EXCERPTED DATA ->

• • •

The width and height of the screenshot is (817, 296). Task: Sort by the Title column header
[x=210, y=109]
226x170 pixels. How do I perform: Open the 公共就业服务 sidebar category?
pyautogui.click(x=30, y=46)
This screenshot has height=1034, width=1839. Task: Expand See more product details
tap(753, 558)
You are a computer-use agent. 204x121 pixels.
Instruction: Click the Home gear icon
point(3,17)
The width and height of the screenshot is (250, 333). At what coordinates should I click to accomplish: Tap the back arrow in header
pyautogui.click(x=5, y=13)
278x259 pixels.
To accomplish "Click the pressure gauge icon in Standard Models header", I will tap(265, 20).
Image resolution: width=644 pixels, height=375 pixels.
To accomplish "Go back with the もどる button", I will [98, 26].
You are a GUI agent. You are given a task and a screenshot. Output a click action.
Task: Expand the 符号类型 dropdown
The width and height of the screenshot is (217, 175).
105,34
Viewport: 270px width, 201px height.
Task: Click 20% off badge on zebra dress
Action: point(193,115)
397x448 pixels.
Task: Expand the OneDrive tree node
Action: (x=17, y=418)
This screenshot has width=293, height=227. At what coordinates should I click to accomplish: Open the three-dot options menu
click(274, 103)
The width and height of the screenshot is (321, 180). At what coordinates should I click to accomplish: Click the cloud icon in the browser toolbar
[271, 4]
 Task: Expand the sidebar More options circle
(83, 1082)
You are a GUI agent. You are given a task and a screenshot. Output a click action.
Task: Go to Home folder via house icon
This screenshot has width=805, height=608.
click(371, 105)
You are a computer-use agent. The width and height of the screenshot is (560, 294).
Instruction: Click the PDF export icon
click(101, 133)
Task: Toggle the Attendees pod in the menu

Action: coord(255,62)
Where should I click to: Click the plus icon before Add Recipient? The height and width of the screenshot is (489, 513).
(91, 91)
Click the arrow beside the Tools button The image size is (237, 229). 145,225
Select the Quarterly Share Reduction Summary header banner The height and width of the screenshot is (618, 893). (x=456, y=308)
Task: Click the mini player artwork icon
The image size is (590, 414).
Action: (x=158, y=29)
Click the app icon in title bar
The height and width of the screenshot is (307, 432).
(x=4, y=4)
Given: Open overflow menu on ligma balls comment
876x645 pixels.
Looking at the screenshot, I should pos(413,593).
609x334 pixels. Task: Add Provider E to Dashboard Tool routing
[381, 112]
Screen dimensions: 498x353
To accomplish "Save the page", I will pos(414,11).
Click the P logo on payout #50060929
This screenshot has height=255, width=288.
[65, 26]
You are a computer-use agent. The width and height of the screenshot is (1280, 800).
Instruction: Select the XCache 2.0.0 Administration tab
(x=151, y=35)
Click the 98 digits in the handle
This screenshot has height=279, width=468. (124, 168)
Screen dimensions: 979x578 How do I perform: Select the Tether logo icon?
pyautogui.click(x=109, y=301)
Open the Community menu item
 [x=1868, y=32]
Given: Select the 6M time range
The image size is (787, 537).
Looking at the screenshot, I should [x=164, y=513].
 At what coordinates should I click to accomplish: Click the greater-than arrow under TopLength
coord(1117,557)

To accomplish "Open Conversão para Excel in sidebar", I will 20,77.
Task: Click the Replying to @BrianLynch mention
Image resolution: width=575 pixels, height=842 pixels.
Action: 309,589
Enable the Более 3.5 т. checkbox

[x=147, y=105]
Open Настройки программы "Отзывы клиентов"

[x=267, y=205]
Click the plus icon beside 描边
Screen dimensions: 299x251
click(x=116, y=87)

• • •

TASK ITEM -> Please write out the whole of the material exactly.

RESULT FOR THIS TASK ->
The width and height of the screenshot is (817, 296). Task: Sort by the Title column header
[x=210, y=109]
226x170 pixels. How do I perform: Open the 公共就业服务 sidebar category?
pyautogui.click(x=30, y=46)
This screenshot has height=1034, width=1839. Task: Expand See more product details
tap(753, 558)
You are a computer-use agent. 204x121 pixels.
Instruction: Click the Home gear icon
point(3,17)
The width and height of the screenshot is (250, 333). At what coordinates should I click to accomplish: Tap the back arrow in header
pyautogui.click(x=5, y=13)
278x259 pixels.
To accomplish "Click the pressure gauge icon in Standard Models header", I will tap(265, 20).
Image resolution: width=644 pixels, height=375 pixels.
To accomplish "Go back with the もどる button", I will [98, 26].
You are a GUI agent. You are given a task and a screenshot. Output a click action.
Task: Expand the 符号类型 dropdown
The width and height of the screenshot is (217, 175).
105,34
Viewport: 270px width, 201px height.
Task: Click 20% off badge on zebra dress
Action: point(193,115)
397x448 pixels.
Task: Expand the OneDrive tree node
Action: (x=17, y=418)
This screenshot has width=293, height=227. At what coordinates should I click to accomplish: Open the three-dot options menu
click(274, 103)
The width and height of the screenshot is (321, 180). At what coordinates should I click to accomplish: Click the cloud icon in the browser toolbar
[271, 4]
 Task: Expand the sidebar More options circle
(83, 1082)
You are a GUI agent. You are given a task and a screenshot. Output a click action.
Task: Go to Home folder via house icon
This screenshot has width=805, height=608.
click(371, 105)
You are a computer-use agent. The width and height of the screenshot is (560, 294).
Instruction: Click the PDF export icon
click(101, 133)
Task: Toggle the Attendees pod in the menu

Action: coord(255,62)
Where should I click to: Click the plus icon before Add Recipient? The height and width of the screenshot is (489, 513).
(91, 91)
Click the arrow beside the Tools button The image size is (237, 229). 145,225
Select the Quarterly Share Reduction Summary header banner The height and width of the screenshot is (618, 893). (x=456, y=308)
Task: Click the mini player artwork icon
The image size is (590, 414).
Action: (x=158, y=29)
Click the app icon in title bar
The height and width of the screenshot is (307, 432).
(x=4, y=4)
Given: Open overflow menu on ligma balls comment
876x645 pixels.
Looking at the screenshot, I should pos(413,593).
609x334 pixels. Task: Add Provider E to Dashboard Tool routing
[381, 112]
Screen dimensions: 498x353
To accomplish "Save the page", I will pos(414,11).
Click the P logo on payout #50060929
This screenshot has height=255, width=288.
[65, 26]
You are a computer-use agent. The width and height of the screenshot is (1280, 800).
Instruction: Select the XCache 2.0.0 Administration tab
(x=151, y=35)
Click the 98 digits in the handle
This screenshot has height=279, width=468. (124, 168)
Screen dimensions: 979x578 How do I perform: Select the Tether logo icon?
pyautogui.click(x=109, y=301)
Open the Community menu item
 [x=1868, y=32]
Given: Select the 6M time range
The image size is (787, 537).
Looking at the screenshot, I should [x=164, y=513].
 At what coordinates should I click to accomplish: Click the greater-than arrow under TopLength
coord(1117,557)

To accomplish "Open Conversão para Excel in sidebar", I will 20,77.
Task: Click the Replying to @BrianLynch mention
Image resolution: width=575 pixels, height=842 pixels.
Action: 309,589
Enable the Более 3.5 т. checkbox

[x=147, y=105]
Open Настройки программы "Отзывы клиентов"

[x=267, y=205]
Click the plus icon beside 描边
Screen dimensions: 299x251
click(x=116, y=87)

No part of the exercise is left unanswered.